For its part, the national production was characterized by programs aimed at housewives and the first experiences of reality TVif thick colpusa match with striptease. A revolution in an environment where entertainment was the exception. And in command was a man who personified success, wealth and boundless self-confidence (one of his mottos was “Always carry the sun in your pocket”).
From TV stations, Berlusconi diversified into means of communication, buying radio stations, newspapers and magazines and turning to other businesses: under the umbrella of Fininvest, he entered the world of advertising, film production, trading with chain stores and football, acquiring AC Milan in 1986 .
Until the sale, in 2017, for 740 million euros, the main team won 28 trophies – five of them European champions – leaving a team in history coached by Arrigo Sacchi with some of the best Italian and Dutch players. With the AC Milan chapter over, Berlusconi acquired AC Monza, a club he took from the secondary divisions to the first.
In 1992, prosecutors launched the Mãos Limpas investigation, which revealed a widespread culture of corruption. Prosecutors alleged that Craxi, who left power in 1987, received millions in Swiss bank accounts from Fininvest, among other revelations that shook the foundations of parties and the credibility of politicians.
With links that wanted to end his company’s monopoly and with investigations into his companies and possible connections to the mafia, Berlusconi understood what he had to do. “If I don’t go into politics, they’ll tear me to pieces,” he told Indro Montanelli, director of his newspaper. Il Giornale – and the only one in the realm of average which refused orders for a coordinated communications campaign to accompany Forza Italia’s election campaign, which promised tax cuts and privatizations.
Elected Prime Minister, the government fell after seven months, despite calling herself Italy’s “best Prime Minister ever”. But he won two other elections (2001 and 2008), after a total of nine years in office.

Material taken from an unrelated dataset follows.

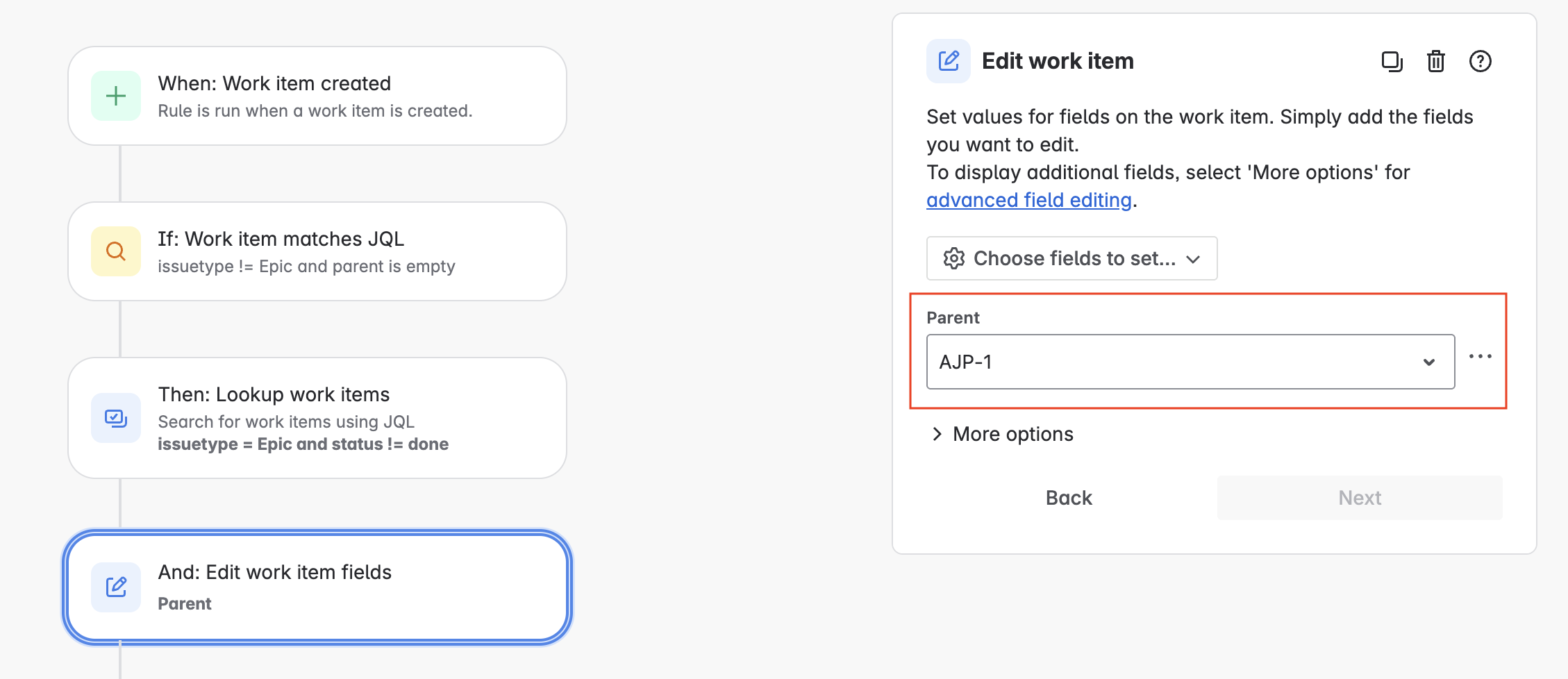1568x679 pixels.
Task: Click the magnifier icon on the JQL condition
Action: coord(115,251)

A period when he never saw any conflict of interest in servicing almost all media, nor in making laws in favor of himself or his friends (for example, a decree banned imprisonment for political corruption and fraud).

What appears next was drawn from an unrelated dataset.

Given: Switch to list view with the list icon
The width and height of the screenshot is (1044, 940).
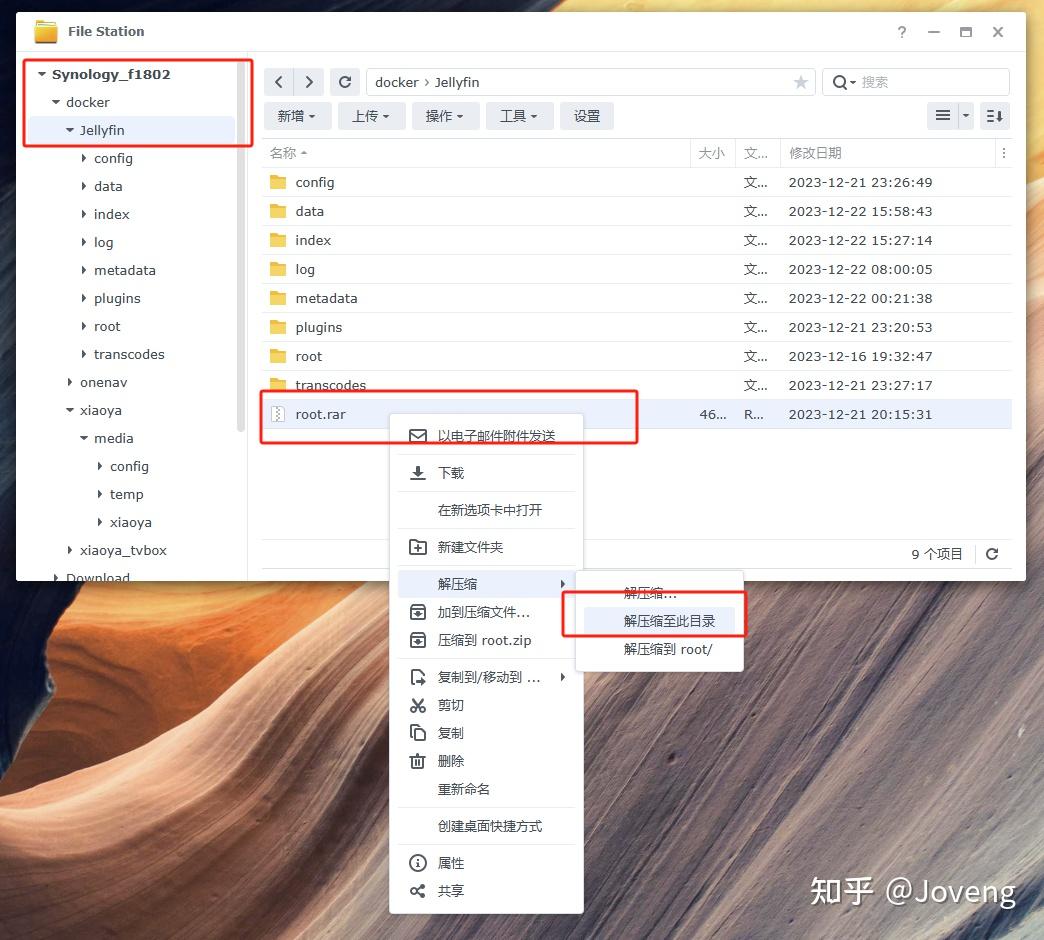Looking at the screenshot, I should [x=942, y=116].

In his second experience of power, he developed relationships with authoritarians like Muammar Gaddafi or the aforementioned Putin, while his questionable jokes and racist or sexist diatribes made him a nuisance to the other leaders. On the third occasion, he was forced to resign, not because of the scandals in his private life – José Saramago called him a “disease” and a “virus” – nor because of suspicions of paying for sexual relations with a minor, but because of the crisis economy, despite claiming to be an expert in this field.
Two years later he was finally convicted of tax fraud, but the prison sentence was reduced to months of community service. Anyone who thought this was his end in politics was wrong, as he had been wrong time and time again. Weakened, he helped form the right-wing and far-right government, although his ambition to reach the presidency of the senate or the republic remained unfulfilled.